Collected data:
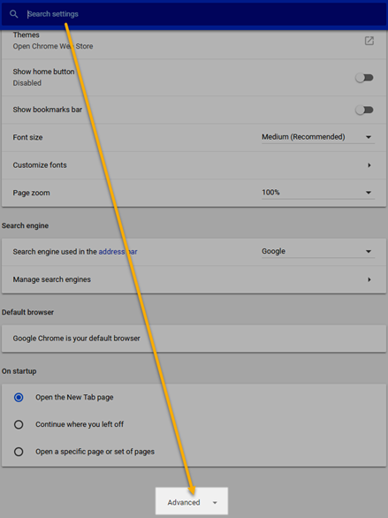Choose Open a specific page or set of pages
The height and width of the screenshot is (518, 388).
click(x=19, y=452)
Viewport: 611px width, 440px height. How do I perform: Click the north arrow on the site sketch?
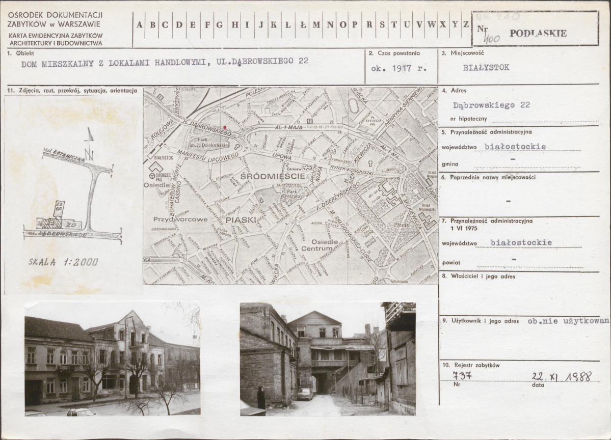[x=90, y=145]
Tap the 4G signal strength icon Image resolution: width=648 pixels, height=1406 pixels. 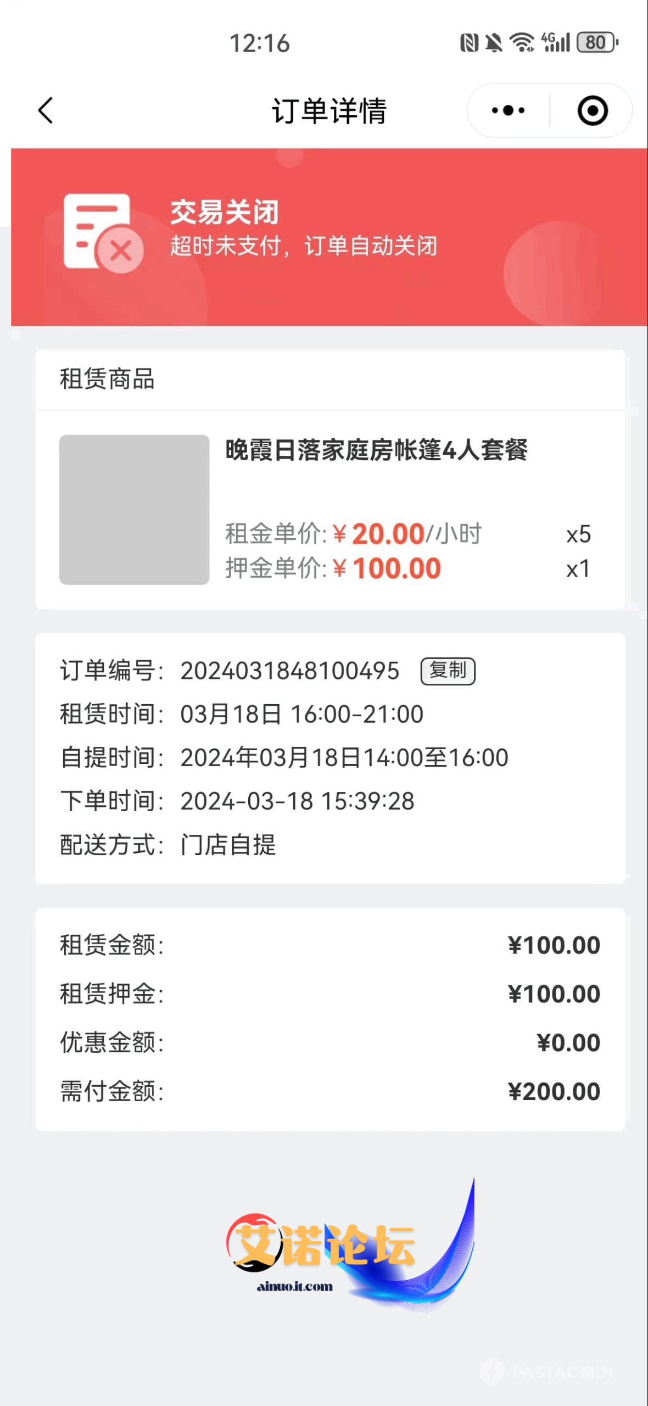pyautogui.click(x=555, y=42)
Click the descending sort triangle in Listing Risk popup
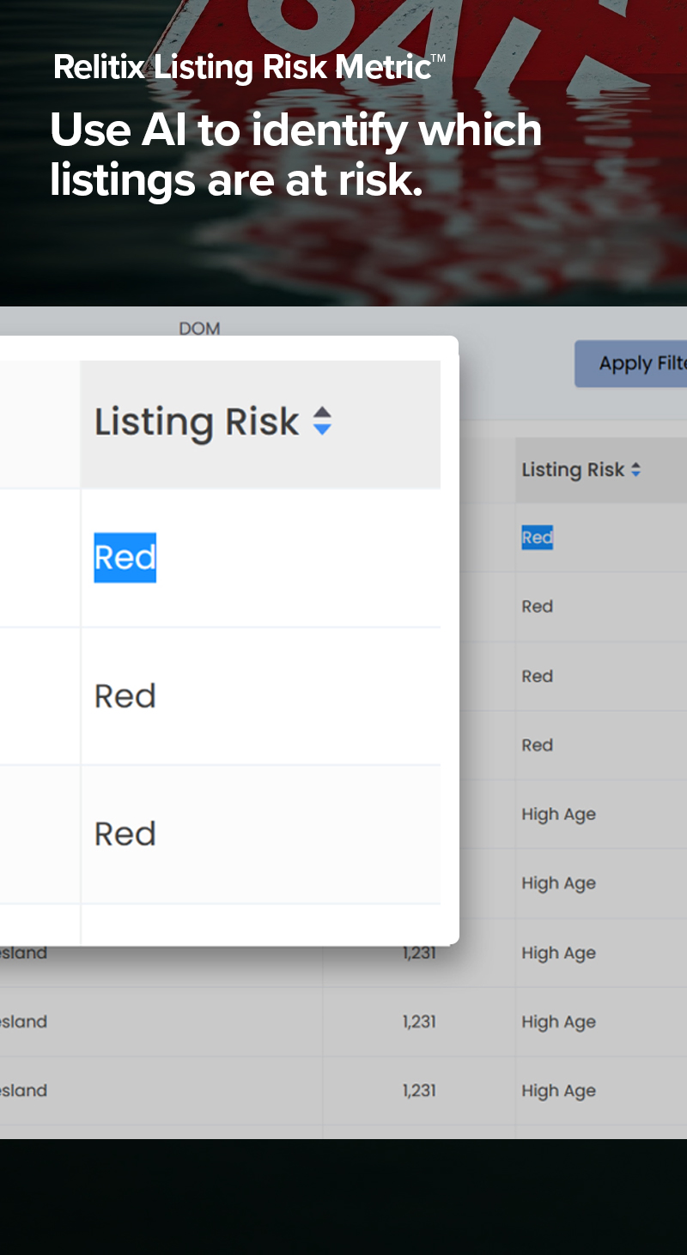 coord(322,428)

◆ The task ◆
Repeat word for word the lines beginning at the one with "Click the descending" and ending at the final line of the records above, both included, and no others. Leave the pictures out.

◆ Written answer ◆
Click the descending sort triangle in Listing Risk popup
 coord(322,428)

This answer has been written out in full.